Definition of Loan constant:
A loan constant is a percentage that shows the annual debt service on a loan compared to its total principal value. The calculation for a loan constant is the annual debt service divided by the total loan amount. When shopping for a loan, borrowers can compare the loan constant of various loans before making a decision. The loan with the lowest loan constant will have lower debt service requirements, meaning the borrower will pay less in interest and principal over a given period. Loan constants are only applicable to fixed interest rate loans and not loans with variable interest rates.
Required cash flow needed annually that will service both the interest and principal on a loan obligation. The value is calculated as a percentage using the actual value of the debt repayment and dividing it by the outstanding principal.
A loan constant is a comparison of a loan's annual debt service to the loan's total principal value.

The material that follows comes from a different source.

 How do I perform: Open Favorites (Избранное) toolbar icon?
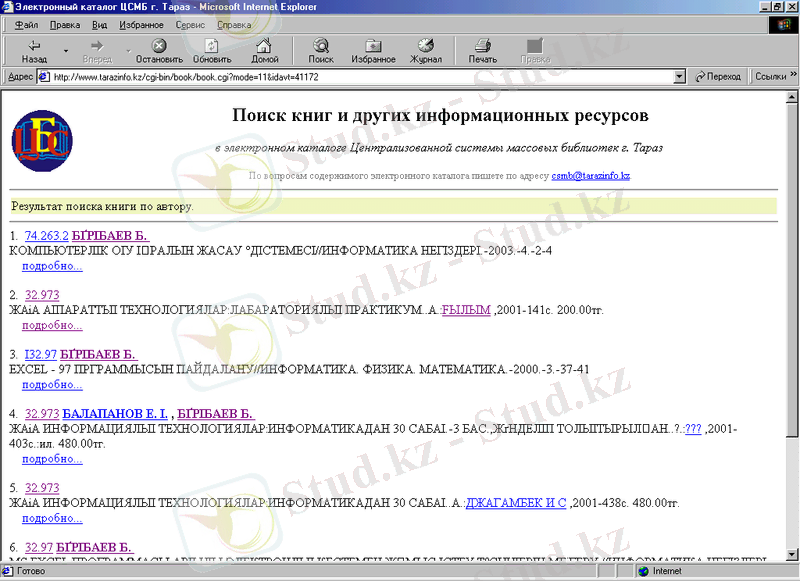click(x=373, y=46)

A loan's debt service is the total cash the borrower must pay to cover the repayment of interest and principal on the loan for a given period.
How to use Loan constant in a sentence?
- When shopping around for a loan, borrowers will often opt for the loan with the lowest loan constant as this means the debt service payments for that loan will be lower.
- Principal, loan interest rate, and the length and frequency of payments are used for calculating a loan constant.
- A loan constant is a percentage that shows the annual debt service of a loan compared to the total principal value of a loan.
- Loan constant tables and calculators are popular for calculating mortgage payments.